The Hot Stove in Flushing is finally starting to bubble with some significance as reports from SNY’s Andy Martino and Ken Rosenthal of The Athletic (subscription required) state that former Mets player and current Seattle Mariners general manager Jerry Dipoto is talking with current Mets GM Brodie Van Wagenen (BVW) about bringing Robinson Cano back to New York City.
The slugging second baseman is still owed $120 million over the next five year, a deal that BVW inked himself when still serving as a player agent. But I’m certain I’m not telling you anything you don’t already know.
With just little movement happening, especially dealing with the boys in Blue and Orange, I know I am grasping at anything to help feed the fix for more cowbell, I mean baseball, until pitchers and catchers…
If Seattle eats $10 million annually and the Mets suddenly get a left-handed power bat who hits .300 for just $14 million a year, I’m slightly confused why Mets fans would be upset with this. I agree with MetsMerized’s John Edwards’ take that the move could be an imperfect match, especially when I remember the 26-year old rookie that made the final months of last season fun.
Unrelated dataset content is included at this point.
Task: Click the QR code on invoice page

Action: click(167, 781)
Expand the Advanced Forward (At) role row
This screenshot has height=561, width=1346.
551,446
Wearing an offensive lineman’s number, I had never heard of Jeff McNeil until he was in the starting lineup. Then, like every Met fan, I wondered where he had been all season, why he didn’t start every day and when was the league going to catch up to essentially a left-handed slap-gap hitter.
Answering my questions in order:
- McNeil suffered a plethora of injuries throughout his minor league career, including a torn quad muscle while running out of the box for a home run in 2017.
- After starting his career with an 8th inning single against San Diego on July 24, McNeil played in 63 of the Mets’ remaining 68 games. So while not every game, he played enough to earn a third place vote and tie for sixth in the NL Rookie of the Year voting.
- And they never caught up to a guy who didn’t played an inning of high school baseball.
A golfer who disappointed enough in the 2009 U.S. Junior Amateur Golf Championship shifted his focus to baseball and translated the necessary hand-eye coordination from the links to the diamond, earning a college scholarship offer off just one good game in front of the right scout.
Yes, the team went 36-28 once McNeil was in Queens. Yes, he seems perfect at the top or bottom of the lineup; either helping to set the table or making sure to clear the pitcher’s spot in the order. Yes, he’s a cost-effective option who’s not arbitration eligible until 2022…
But this isn’t about McNeil, is it?
This is about another left-handed infielder who singled in his first major league at-bat. Another guy whose defensive abilities were questioned, but his ability at the plate kept him on the field.
Or is it about a right-handed utility player whose major league debut came pinch hitting for Melvin Mora in 2009 and owner of the Mets rookie record for most consecutive games with an RBI.
Thanks for reading.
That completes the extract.